Short problem> Pull out everything in the records from the line containing "2023年10月 (48, 2336)" down to the line containing "[YouTube] (252, 1751)", both lines included, and repeat it without any change.

--- Data excerpts ---

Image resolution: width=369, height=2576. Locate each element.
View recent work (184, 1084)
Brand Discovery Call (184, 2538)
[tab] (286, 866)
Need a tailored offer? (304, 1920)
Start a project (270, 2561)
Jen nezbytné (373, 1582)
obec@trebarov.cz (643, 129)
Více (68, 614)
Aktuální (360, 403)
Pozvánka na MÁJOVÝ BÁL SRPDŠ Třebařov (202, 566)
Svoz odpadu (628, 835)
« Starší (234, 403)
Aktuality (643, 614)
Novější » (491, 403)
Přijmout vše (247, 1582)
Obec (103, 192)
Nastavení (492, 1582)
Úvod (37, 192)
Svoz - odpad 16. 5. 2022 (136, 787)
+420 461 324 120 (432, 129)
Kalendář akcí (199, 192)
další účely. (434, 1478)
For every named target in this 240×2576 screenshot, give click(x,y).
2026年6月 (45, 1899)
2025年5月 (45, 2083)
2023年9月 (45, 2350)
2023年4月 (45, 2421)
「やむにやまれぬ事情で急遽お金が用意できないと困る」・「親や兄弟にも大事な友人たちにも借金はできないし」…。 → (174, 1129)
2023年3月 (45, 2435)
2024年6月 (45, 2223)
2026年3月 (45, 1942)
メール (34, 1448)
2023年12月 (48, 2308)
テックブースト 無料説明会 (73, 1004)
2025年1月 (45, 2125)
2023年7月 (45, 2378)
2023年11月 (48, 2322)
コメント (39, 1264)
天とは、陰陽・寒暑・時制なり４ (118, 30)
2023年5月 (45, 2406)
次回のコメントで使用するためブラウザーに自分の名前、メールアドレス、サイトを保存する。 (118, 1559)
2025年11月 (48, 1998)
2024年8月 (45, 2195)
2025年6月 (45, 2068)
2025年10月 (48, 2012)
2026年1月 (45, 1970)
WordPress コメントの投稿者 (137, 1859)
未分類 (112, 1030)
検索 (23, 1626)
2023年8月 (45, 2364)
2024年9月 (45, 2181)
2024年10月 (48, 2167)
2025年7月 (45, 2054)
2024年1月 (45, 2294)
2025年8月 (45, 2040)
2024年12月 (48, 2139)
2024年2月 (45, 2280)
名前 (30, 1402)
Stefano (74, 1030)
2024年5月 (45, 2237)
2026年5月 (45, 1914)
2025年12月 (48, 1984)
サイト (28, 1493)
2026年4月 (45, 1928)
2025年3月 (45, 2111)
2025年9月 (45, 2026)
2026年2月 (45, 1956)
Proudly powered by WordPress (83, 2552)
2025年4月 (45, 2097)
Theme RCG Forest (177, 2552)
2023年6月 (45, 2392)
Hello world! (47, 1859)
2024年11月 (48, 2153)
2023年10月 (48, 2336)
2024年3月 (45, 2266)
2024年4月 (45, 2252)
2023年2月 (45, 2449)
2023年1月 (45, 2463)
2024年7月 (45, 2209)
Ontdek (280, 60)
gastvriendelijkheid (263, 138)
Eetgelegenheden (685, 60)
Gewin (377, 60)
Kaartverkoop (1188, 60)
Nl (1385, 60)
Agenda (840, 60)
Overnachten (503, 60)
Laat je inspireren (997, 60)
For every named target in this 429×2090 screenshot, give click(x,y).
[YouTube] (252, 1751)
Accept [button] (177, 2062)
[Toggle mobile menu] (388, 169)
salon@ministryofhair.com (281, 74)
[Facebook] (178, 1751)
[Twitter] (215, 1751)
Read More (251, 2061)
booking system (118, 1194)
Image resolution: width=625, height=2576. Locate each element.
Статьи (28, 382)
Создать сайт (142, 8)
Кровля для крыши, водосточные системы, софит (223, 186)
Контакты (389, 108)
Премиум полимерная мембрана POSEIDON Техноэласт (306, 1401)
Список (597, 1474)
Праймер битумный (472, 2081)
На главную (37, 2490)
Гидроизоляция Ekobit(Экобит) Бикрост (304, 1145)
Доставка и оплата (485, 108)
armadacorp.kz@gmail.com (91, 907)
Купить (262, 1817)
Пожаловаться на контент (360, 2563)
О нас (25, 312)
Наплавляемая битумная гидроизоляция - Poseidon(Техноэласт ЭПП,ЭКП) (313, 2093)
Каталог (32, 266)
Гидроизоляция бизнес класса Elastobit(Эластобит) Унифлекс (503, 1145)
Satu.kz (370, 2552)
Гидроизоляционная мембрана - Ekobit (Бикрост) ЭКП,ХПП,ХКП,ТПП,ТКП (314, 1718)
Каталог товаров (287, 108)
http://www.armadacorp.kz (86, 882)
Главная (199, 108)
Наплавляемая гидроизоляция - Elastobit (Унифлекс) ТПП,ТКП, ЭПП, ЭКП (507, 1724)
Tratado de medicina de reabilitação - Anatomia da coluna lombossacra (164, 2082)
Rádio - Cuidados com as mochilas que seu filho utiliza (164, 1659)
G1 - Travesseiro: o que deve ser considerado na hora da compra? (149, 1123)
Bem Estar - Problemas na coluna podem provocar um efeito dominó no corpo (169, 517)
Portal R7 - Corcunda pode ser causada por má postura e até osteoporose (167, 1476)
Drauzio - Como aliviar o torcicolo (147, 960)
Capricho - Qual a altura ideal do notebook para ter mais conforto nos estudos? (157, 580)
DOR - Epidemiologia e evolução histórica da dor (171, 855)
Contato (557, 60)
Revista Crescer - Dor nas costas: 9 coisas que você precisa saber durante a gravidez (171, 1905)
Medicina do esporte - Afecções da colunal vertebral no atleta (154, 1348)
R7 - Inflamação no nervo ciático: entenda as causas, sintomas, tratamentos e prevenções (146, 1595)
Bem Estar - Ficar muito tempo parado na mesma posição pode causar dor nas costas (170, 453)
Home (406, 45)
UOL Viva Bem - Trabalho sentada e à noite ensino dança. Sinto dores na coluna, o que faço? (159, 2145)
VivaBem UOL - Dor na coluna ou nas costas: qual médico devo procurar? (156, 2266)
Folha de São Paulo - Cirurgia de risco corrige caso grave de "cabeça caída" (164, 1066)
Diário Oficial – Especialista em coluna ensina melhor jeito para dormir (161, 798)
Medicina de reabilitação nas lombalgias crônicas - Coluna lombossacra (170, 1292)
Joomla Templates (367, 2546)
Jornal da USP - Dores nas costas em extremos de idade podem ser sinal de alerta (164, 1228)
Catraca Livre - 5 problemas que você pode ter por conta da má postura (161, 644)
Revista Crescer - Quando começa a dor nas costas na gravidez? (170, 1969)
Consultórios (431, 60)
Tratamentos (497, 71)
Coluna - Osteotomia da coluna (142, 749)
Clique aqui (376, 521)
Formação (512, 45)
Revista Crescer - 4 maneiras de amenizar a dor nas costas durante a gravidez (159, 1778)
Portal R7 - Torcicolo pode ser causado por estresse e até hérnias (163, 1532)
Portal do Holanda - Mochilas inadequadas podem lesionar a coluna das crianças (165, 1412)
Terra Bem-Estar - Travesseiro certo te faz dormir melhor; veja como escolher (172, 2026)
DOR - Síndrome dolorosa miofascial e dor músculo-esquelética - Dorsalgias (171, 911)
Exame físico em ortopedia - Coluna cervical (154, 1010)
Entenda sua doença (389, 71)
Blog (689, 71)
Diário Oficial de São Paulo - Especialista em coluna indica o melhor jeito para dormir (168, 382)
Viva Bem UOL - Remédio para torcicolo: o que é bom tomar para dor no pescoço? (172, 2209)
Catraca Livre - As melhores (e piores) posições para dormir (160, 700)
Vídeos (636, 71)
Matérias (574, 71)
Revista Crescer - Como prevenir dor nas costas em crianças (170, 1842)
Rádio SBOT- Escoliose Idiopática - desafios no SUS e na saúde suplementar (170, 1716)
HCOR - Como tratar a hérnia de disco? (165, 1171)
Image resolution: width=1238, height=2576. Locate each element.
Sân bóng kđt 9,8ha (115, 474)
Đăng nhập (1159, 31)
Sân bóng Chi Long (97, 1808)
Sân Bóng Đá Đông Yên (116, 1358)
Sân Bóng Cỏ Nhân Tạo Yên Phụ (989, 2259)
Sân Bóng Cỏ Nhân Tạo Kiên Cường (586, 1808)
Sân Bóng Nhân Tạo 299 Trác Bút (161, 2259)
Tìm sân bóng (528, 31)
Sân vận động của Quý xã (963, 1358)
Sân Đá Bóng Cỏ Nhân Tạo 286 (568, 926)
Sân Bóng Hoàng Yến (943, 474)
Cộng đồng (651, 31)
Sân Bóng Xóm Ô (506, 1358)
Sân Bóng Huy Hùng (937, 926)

---

Finished exercise>
2023年10月 (48, 2336)
2024年3月 (45, 2266)
2024年4月 (45, 2252)
2023年2月 (45, 2449)
2023年1月 (45, 2463)
2024年7月 (45, 2209)
Ontdek (280, 60)
gastvriendelijkheid (263, 138)
Eetgelegenheden (685, 60)
Gewin (377, 60)
Kaartverkoop (1188, 60)
Nl (1385, 60)
Agenda (840, 60)
Overnachten (503, 60)
Laat je inspireren (997, 60)
For every named target in this 429×2090 screenshot, give click(x,y).
[YouTube] (252, 1751)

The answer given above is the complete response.